## PROBLEM STATEMENT
Please retype every entry, keeping each one exactly as written.

++++ RECORDS SUPPLIED ++++

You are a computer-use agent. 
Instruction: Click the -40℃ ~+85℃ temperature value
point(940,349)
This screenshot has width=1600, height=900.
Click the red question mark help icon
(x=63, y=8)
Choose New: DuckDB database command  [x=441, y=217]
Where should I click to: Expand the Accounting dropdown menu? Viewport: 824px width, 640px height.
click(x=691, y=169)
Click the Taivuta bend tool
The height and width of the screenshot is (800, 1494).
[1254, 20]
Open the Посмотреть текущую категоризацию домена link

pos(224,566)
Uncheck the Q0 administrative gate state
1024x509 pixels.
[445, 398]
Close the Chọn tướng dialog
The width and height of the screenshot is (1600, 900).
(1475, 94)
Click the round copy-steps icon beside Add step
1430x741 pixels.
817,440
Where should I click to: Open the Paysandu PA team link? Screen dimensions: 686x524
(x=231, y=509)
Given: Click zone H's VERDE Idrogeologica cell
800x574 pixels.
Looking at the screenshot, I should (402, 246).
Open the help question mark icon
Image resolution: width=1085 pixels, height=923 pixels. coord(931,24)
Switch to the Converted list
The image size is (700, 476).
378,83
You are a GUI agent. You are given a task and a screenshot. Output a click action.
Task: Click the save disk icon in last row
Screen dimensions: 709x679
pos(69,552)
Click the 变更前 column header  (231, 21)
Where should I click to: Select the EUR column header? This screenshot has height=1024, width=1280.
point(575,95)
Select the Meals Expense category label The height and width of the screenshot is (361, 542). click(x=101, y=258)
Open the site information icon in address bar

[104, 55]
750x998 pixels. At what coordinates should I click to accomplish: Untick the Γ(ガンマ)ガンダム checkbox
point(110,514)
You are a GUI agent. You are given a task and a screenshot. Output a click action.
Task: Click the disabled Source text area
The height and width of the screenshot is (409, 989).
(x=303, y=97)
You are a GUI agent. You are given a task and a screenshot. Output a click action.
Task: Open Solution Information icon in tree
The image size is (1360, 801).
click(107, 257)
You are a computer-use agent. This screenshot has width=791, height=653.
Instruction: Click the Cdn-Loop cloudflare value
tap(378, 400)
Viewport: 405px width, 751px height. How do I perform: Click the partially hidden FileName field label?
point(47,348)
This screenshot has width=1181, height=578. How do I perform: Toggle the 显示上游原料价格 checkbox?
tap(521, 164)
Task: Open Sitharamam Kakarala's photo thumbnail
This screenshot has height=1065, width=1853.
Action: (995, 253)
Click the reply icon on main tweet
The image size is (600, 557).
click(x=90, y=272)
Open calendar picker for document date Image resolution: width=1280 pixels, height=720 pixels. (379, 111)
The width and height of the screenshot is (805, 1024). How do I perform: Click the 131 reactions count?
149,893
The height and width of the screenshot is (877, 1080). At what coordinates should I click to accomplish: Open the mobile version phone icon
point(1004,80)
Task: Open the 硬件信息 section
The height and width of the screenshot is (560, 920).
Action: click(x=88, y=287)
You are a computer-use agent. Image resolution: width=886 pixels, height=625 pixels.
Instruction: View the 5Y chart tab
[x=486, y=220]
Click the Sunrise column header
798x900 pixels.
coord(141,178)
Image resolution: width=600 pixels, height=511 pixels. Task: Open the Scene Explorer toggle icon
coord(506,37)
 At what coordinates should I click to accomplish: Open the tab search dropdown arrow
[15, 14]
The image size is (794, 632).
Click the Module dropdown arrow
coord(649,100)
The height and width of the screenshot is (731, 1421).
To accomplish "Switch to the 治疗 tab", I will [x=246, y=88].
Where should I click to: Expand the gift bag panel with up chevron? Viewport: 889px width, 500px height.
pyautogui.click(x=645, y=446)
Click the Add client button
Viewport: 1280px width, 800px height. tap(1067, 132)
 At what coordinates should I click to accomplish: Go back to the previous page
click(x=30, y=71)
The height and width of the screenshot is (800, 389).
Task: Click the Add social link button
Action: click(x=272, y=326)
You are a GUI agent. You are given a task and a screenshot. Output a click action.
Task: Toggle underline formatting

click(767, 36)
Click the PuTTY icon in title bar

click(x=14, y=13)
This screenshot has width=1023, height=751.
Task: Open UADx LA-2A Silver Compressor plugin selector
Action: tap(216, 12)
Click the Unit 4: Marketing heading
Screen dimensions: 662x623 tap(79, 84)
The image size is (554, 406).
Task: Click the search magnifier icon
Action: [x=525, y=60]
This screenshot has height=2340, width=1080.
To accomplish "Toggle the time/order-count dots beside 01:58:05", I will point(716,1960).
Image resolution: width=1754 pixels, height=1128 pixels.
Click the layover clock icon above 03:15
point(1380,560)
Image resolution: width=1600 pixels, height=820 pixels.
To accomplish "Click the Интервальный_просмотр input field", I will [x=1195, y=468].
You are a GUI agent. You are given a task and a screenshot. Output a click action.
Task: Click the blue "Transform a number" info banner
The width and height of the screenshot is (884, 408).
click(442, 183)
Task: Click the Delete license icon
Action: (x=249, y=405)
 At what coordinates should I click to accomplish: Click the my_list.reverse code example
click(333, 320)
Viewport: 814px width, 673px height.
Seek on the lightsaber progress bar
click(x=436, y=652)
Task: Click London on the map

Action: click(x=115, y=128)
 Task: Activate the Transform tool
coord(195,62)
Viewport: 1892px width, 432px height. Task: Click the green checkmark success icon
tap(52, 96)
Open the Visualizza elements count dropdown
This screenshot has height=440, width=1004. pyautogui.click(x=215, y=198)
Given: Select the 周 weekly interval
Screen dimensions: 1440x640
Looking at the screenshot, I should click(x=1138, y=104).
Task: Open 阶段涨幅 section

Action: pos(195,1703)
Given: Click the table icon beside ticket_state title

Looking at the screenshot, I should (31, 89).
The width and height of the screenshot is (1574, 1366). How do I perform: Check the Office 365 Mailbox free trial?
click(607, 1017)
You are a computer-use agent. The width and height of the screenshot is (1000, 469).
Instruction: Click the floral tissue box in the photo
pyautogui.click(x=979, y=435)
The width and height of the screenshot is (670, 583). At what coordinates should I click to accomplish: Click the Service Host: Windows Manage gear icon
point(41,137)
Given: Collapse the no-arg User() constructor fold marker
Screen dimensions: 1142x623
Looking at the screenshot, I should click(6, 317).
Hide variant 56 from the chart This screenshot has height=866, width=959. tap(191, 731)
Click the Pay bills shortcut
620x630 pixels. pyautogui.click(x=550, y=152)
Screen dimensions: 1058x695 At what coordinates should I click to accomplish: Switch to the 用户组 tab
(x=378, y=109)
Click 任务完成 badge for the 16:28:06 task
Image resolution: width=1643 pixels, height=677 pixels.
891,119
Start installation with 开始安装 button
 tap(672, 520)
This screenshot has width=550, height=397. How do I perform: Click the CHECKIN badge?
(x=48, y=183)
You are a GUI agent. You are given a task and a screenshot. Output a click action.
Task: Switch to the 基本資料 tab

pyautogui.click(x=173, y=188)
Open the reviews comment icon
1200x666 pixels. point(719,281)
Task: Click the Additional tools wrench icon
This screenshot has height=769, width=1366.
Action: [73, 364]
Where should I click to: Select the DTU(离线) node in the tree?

++++

## SOLUTION TO THIS EXERCISE
You are a computer-use agent. 
Instruction: Click the -40℃ ~+85℃ temperature value
point(940,349)
This screenshot has width=1600, height=900.
Click the red question mark help icon
(x=63, y=8)
Choose New: DuckDB database command  [x=441, y=217]
Where should I click to: Expand the Accounting dropdown menu? Viewport: 824px width, 640px height.
click(x=691, y=169)
Click the Taivuta bend tool
The height and width of the screenshot is (800, 1494).
[1254, 20]
Open the Посмотреть текущую категоризацию домена link

pos(224,566)
Uncheck the Q0 administrative gate state
1024x509 pixels.
[445, 398]
Close the Chọn tướng dialog
The width and height of the screenshot is (1600, 900).
(1475, 94)
Click the round copy-steps icon beside Add step
1430x741 pixels.
817,440
Where should I click to: Open the Paysandu PA team link? Screen dimensions: 686x524
(x=231, y=509)
Given: Click zone H's VERDE Idrogeologica cell
800x574 pixels.
Looking at the screenshot, I should (402, 246).
Open the help question mark icon
Image resolution: width=1085 pixels, height=923 pixels. coord(931,24)
Switch to the Converted list
The image size is (700, 476).
378,83
You are a GUI agent. You are given a task and a screenshot. Output a click action.
Task: Click the save disk icon in last row
Screen dimensions: 709x679
pos(69,552)
Click the 变更前 column header  (231, 21)
Where should I click to: Select the EUR column header? This screenshot has height=1024, width=1280.
point(575,95)
Select the Meals Expense category label The height and width of the screenshot is (361, 542). click(x=101, y=258)
Open the site information icon in address bar

[104, 55]
750x998 pixels. At what coordinates should I click to accomplish: Untick the Γ(ガンマ)ガンダム checkbox
point(110,514)
You are a GUI agent. You are given a task and a screenshot. Output a click action.
Task: Click the disabled Source text area
The height and width of the screenshot is (409, 989).
(x=303, y=97)
You are a GUI agent. You are given a task and a screenshot. Output a click action.
Task: Open Solution Information icon in tree
The image size is (1360, 801).
click(107, 257)
You are a computer-use agent. This screenshot has width=791, height=653.
Instruction: Click the Cdn-Loop cloudflare value
tap(378, 400)
Viewport: 405px width, 751px height. How do I perform: Click the partially hidden FileName field label?
point(47,348)
This screenshot has width=1181, height=578. How do I perform: Toggle the 显示上游原料价格 checkbox?
tap(521, 164)
Task: Open Sitharamam Kakarala's photo thumbnail
This screenshot has height=1065, width=1853.
Action: (995, 253)
Click the reply icon on main tweet
The image size is (600, 557).
click(x=90, y=272)
Open calendar picker for document date Image resolution: width=1280 pixels, height=720 pixels. (379, 111)
The width and height of the screenshot is (805, 1024). How do I perform: Click the 131 reactions count?
149,893
The height and width of the screenshot is (877, 1080). At what coordinates should I click to accomplish: Open the mobile version phone icon
point(1004,80)
Task: Open the 硬件信息 section
The height and width of the screenshot is (560, 920).
Action: click(x=88, y=287)
You are a computer-use agent. Image resolution: width=886 pixels, height=625 pixels.
Instruction: View the 5Y chart tab
[x=486, y=220]
Click the Sunrise column header
798x900 pixels.
coord(141,178)
Image resolution: width=600 pixels, height=511 pixels. Task: Open the Scene Explorer toggle icon
coord(506,37)
 At what coordinates should I click to accomplish: Open the tab search dropdown arrow
[15, 14]
The image size is (794, 632).
Click the Module dropdown arrow
coord(649,100)
The height and width of the screenshot is (731, 1421).
To accomplish "Switch to the 治疗 tab", I will [x=246, y=88].
Where should I click to: Expand the gift bag panel with up chevron? Viewport: 889px width, 500px height.
pyautogui.click(x=645, y=446)
Click the Add client button
Viewport: 1280px width, 800px height. tap(1067, 132)
 At what coordinates should I click to accomplish: Go back to the previous page
click(x=30, y=71)
The height and width of the screenshot is (800, 389).
Task: Click the Add social link button
Action: click(x=272, y=326)
You are a GUI agent. You are given a task and a screenshot. Output a click action.
Task: Toggle underline formatting

click(767, 36)
Click the PuTTY icon in title bar

click(x=14, y=13)
This screenshot has width=1023, height=751.
Task: Open UADx LA-2A Silver Compressor plugin selector
Action: tap(216, 12)
Click the Unit 4: Marketing heading
Screen dimensions: 662x623 tap(79, 84)
The image size is (554, 406).
Task: Click the search magnifier icon
Action: [x=525, y=60]
This screenshot has height=2340, width=1080.
To accomplish "Toggle the time/order-count dots beside 01:58:05", I will point(716,1960).
Image resolution: width=1754 pixels, height=1128 pixels.
Click the layover clock icon above 03:15
point(1380,560)
Image resolution: width=1600 pixels, height=820 pixels.
To accomplish "Click the Интервальный_просмотр input field", I will [x=1195, y=468].
You are a GUI agent. You are given a task and a screenshot. Output a click action.
Task: Click the blue "Transform a number" info banner
The width and height of the screenshot is (884, 408).
click(442, 183)
Task: Click the Delete license icon
Action: (x=249, y=405)
 At what coordinates should I click to accomplish: Click the my_list.reverse code example
click(333, 320)
Viewport: 814px width, 673px height.
Seek on the lightsaber progress bar
click(x=436, y=652)
Task: Click London on the map

Action: click(x=115, y=128)
 Task: Activate the Transform tool
coord(195,62)
Viewport: 1892px width, 432px height. Task: Click the green checkmark success icon
tap(52, 96)
Open the Visualizza elements count dropdown
This screenshot has height=440, width=1004. pyautogui.click(x=215, y=198)
Given: Select the 周 weekly interval
Screen dimensions: 1440x640
Looking at the screenshot, I should click(x=1138, y=104).
Task: Open 阶段涨幅 section

Action: pos(195,1703)
Given: Click the table icon beside ticket_state title

Looking at the screenshot, I should (31, 89).
The width and height of the screenshot is (1574, 1366). How do I perform: Check the Office 365 Mailbox free trial?
click(607, 1017)
You are a computer-use agent. The width and height of the screenshot is (1000, 469).
Instruction: Click the floral tissue box in the photo
pyautogui.click(x=979, y=435)
The width and height of the screenshot is (670, 583). At what coordinates should I click to accomplish: Click the Service Host: Windows Manage gear icon
point(41,137)
Given: Collapse the no-arg User() constructor fold marker
Screen dimensions: 1142x623
Looking at the screenshot, I should click(6, 317).
Hide variant 56 from the chart This screenshot has height=866, width=959. tap(191, 731)
Click the Pay bills shortcut
620x630 pixels. pyautogui.click(x=550, y=152)
Screen dimensions: 1058x695 At what coordinates should I click to accomplish: Switch to the 用户组 tab
(x=378, y=109)
Click 任务完成 badge for the 16:28:06 task
Image resolution: width=1643 pixels, height=677 pixels.
891,119
Start installation with 开始安装 button
 tap(672, 520)
This screenshot has width=550, height=397. How do I perform: Click the CHECKIN badge?
(x=48, y=183)
You are a GUI agent. You are given a task and a screenshot. Output a click action.
Task: Switch to the 基本資料 tab

pyautogui.click(x=173, y=188)
Open the reviews comment icon
1200x666 pixels. point(719,281)
Task: Click the Additional tools wrench icon
This screenshot has height=769, width=1366.
Action: [73, 364]
Where should I click to: Select the DTU(离线) node in the tree?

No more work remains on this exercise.